New York City Industry and Transport Firms See Obstacles—and Openings
Seems everyone’s clear that getting America back to work is the number one priority. And small businesses are the key to making that happen. Small businesses, the engine of our economy, are continuing to not only create jobs, they also drive growth and fuel innovation. I recently participated in the NYC Business Solutions Industrial and Transportation Quarterly Leadership Committee meeting, where business owners and leaders identified their most pressing challenges and discussed how to tackle them. NYC Business Solutions is a set of free services offered by the city’s Department of Small Business Services to help businesses start, operate, and expand in New York City.
At the meeting, the committee looked at the broad landscape of issues affecting the local industrial manufacturing and transport industries. The issues that dominated the conversation included:
• Finding quality, qualified, and motivated job seekers;
• The impact of various restrictions under the new Hours-of-Service-of-Drivers rules, which have created a need to hire more drivers;
• Contracting with government;
• Identifying new exporting and importing opportunities;
• Paying for employee healthcare coverage (some owners have taken salary cuts in order to manage this expense);
• Overhauling the Van Wyck Expressway to create an additional truck route to John F. Kennedy International Airport;
• Having consistent height requirements for trucks on New York and New Jersey bridges and roads; and
• Having standard operating procedures for trucking routes so drivers are made aware of trucking rules and regulations in the tri-state area (NY–NJ–CT) when they receive licenses and permits.
Though small business owners voiced concerns at the table, they were not shy in expressing that they still had the ability to create jobs and drive growth. They even made it a point to alert me to the fact that the industrial manufacturing and transport industries are thriving, growing, and looking to hire.

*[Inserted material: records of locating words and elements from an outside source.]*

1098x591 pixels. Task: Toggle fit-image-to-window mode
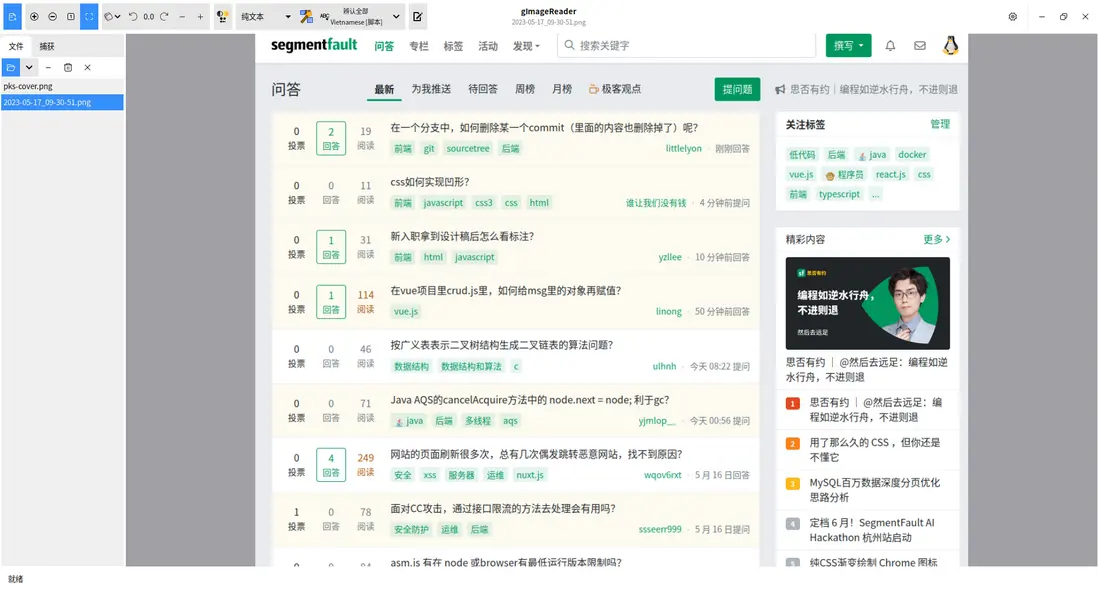tap(88, 16)

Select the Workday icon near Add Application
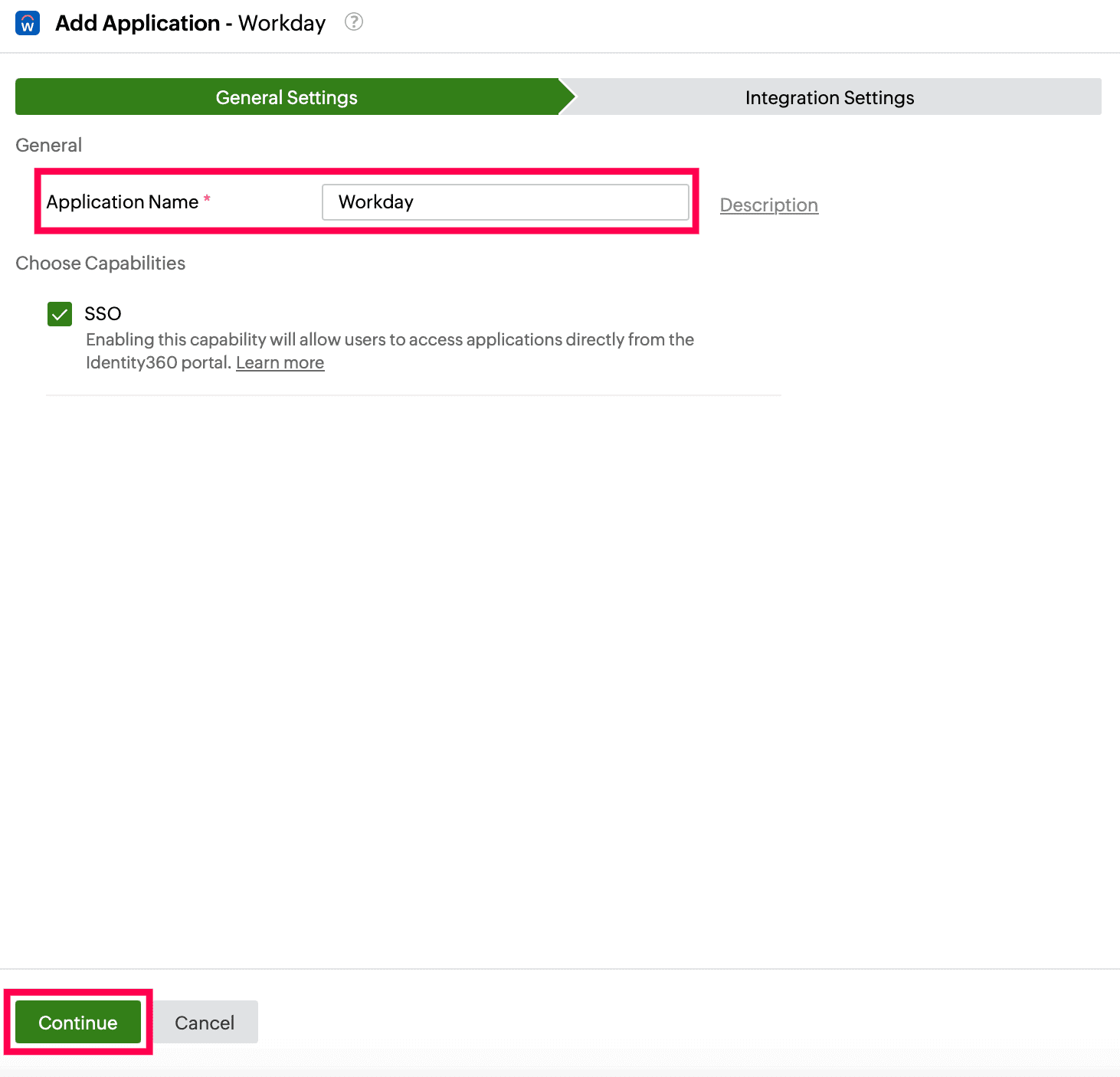pos(26,23)
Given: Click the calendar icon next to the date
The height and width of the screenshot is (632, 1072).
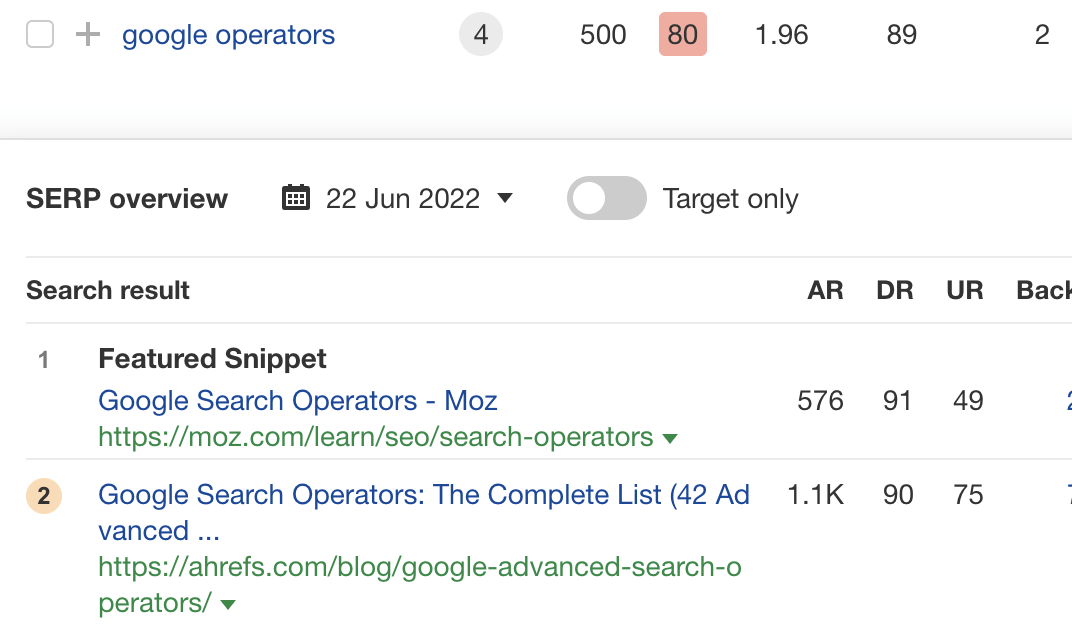Looking at the screenshot, I should coord(295,198).
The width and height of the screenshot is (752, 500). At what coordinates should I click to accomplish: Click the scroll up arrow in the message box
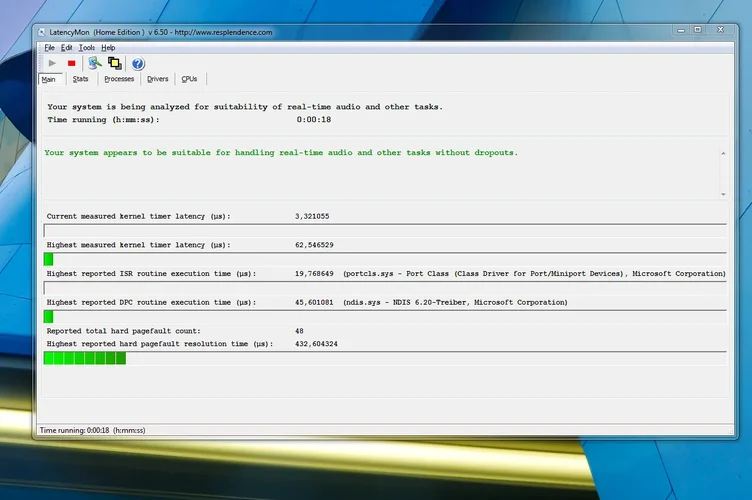[x=722, y=153]
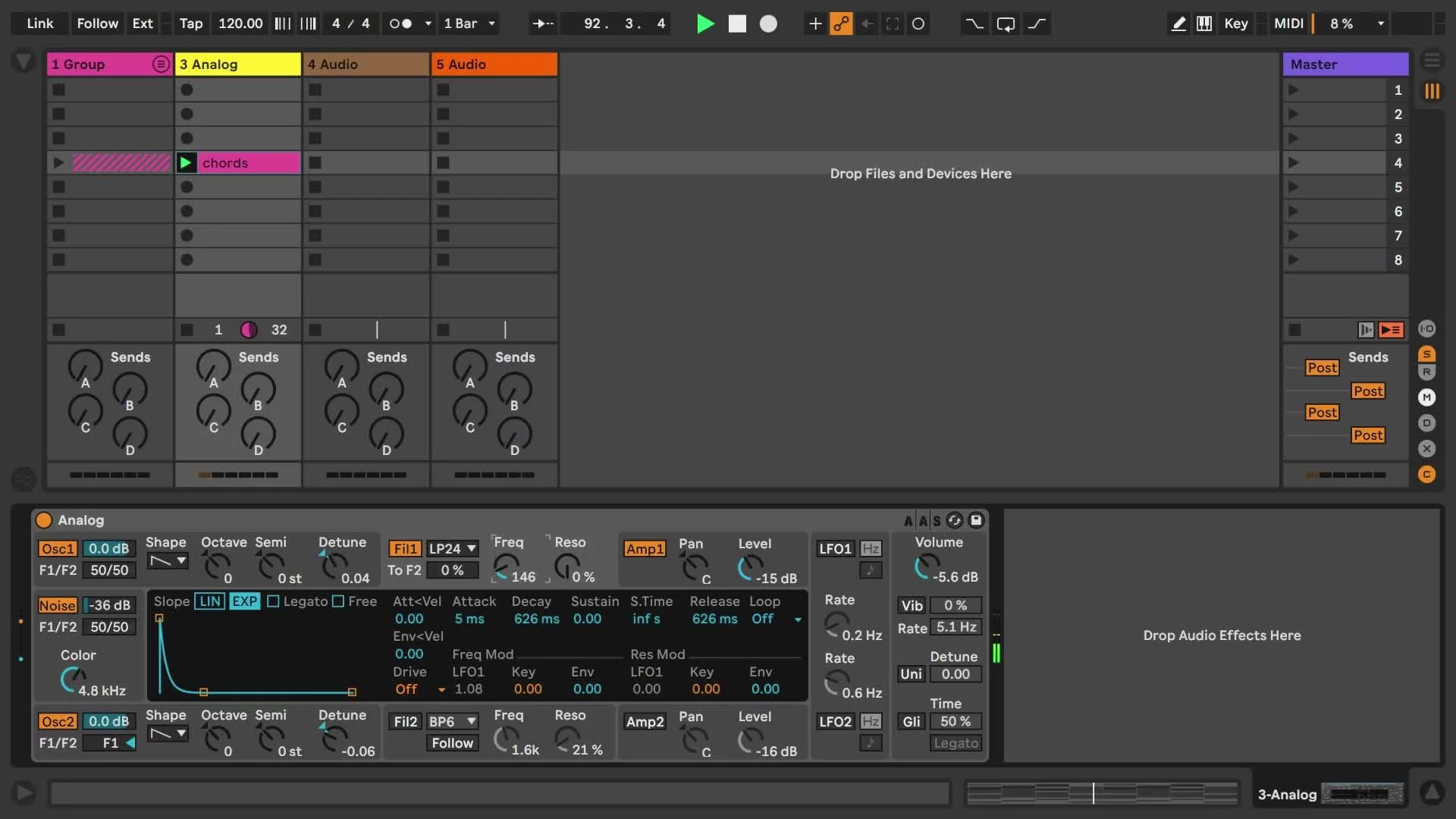
Task: Expand the BP6 filter type chooser
Action: pos(452,721)
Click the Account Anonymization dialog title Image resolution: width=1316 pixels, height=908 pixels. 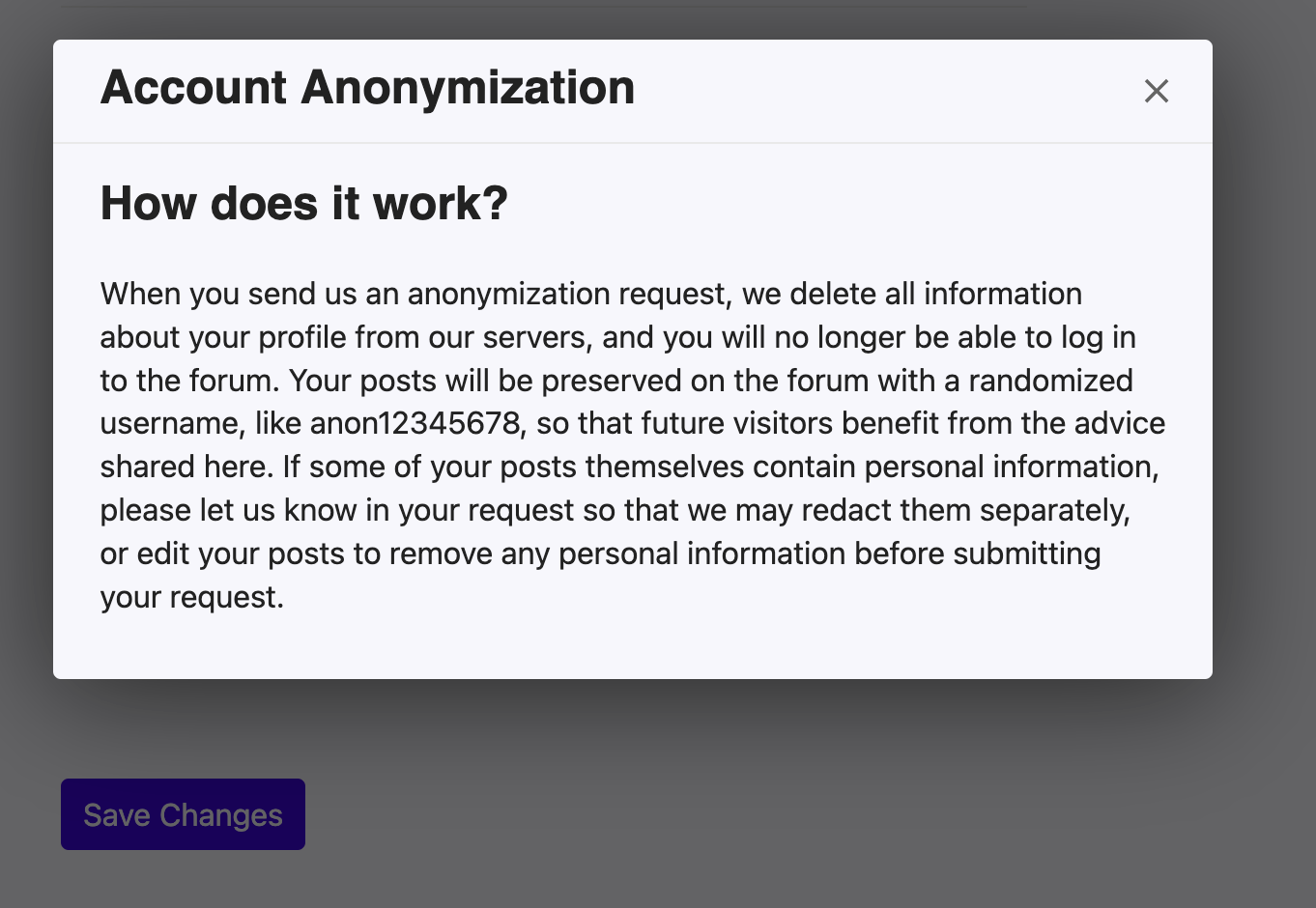click(x=367, y=88)
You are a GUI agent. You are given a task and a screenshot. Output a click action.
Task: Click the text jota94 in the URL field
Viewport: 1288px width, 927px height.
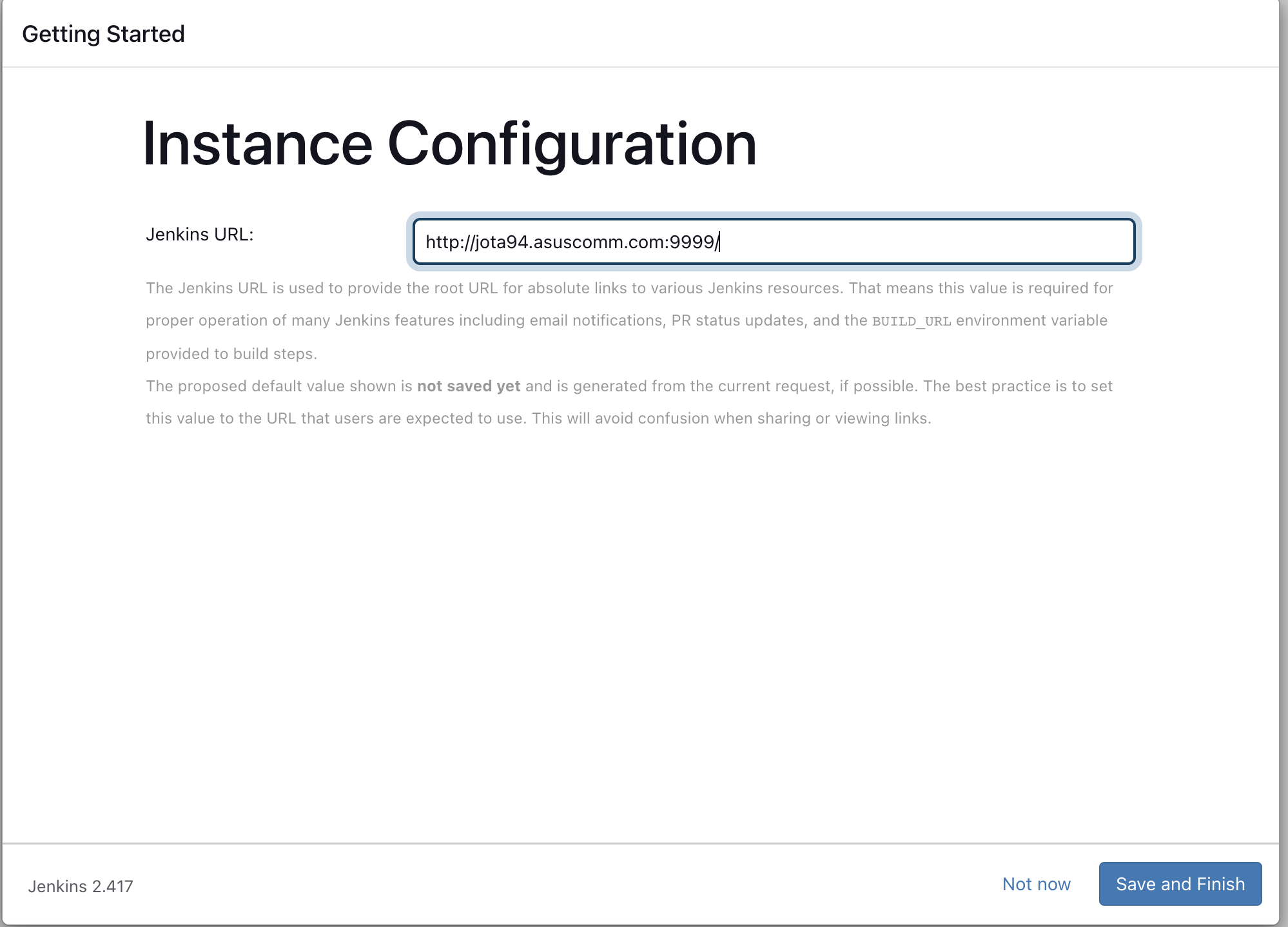(x=502, y=242)
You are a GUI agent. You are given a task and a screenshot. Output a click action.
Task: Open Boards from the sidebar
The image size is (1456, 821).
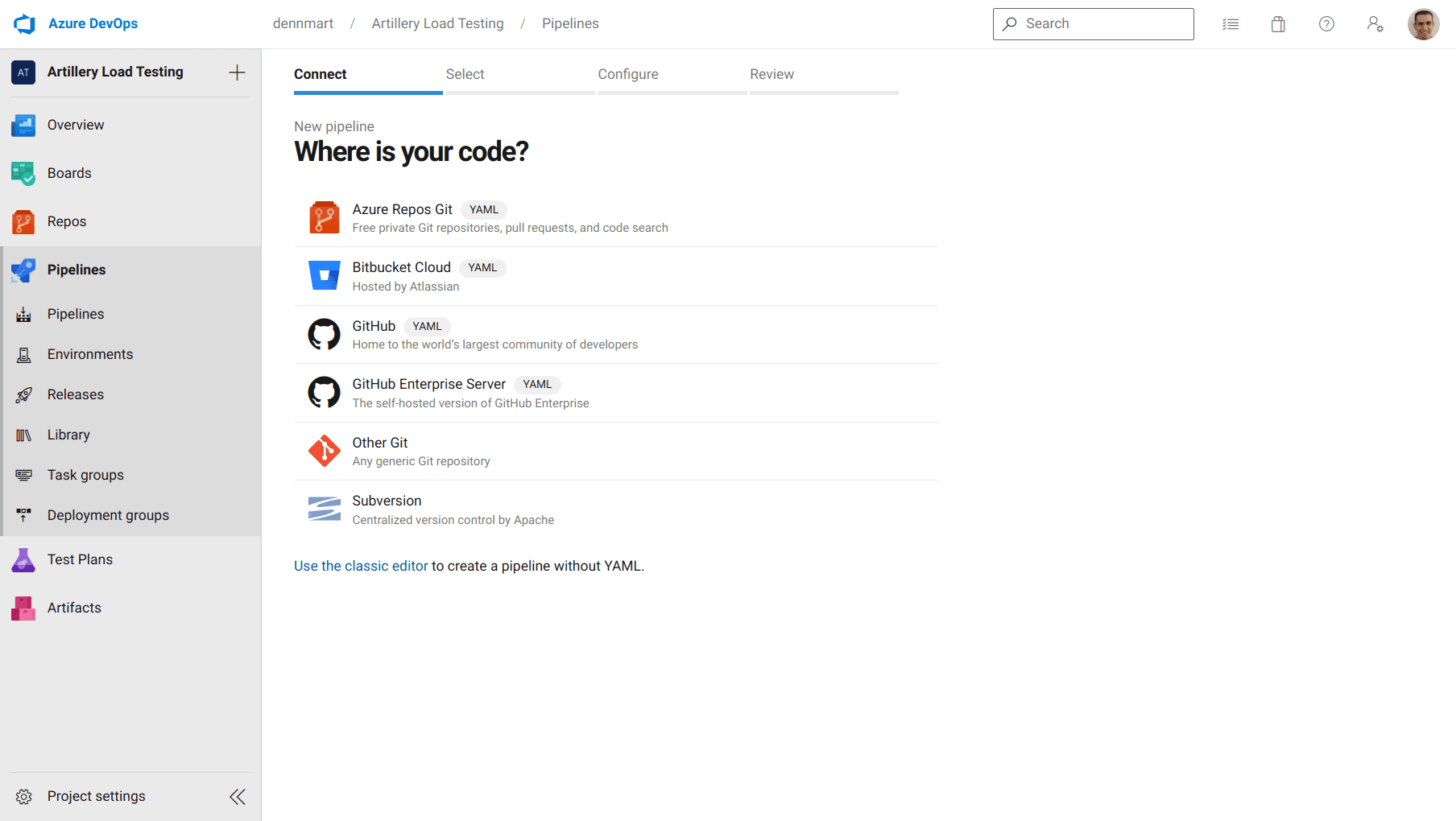point(69,173)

Participants also discussed new openings and opportunities for manufacturers, truckers, and shippers, with small business owners expressing an eagerness to tap into the potential of exporting to expand sales and hiring. And though small businesses make up 97.5 percent of all exporting firms, they only account for 31.4 percent of the value of exported goods. Indeed this is an area for growth; manufacturing and transport businesses are key players in international trade, and they are energized by President Obama’s challenge to double U.S. exports by 2015.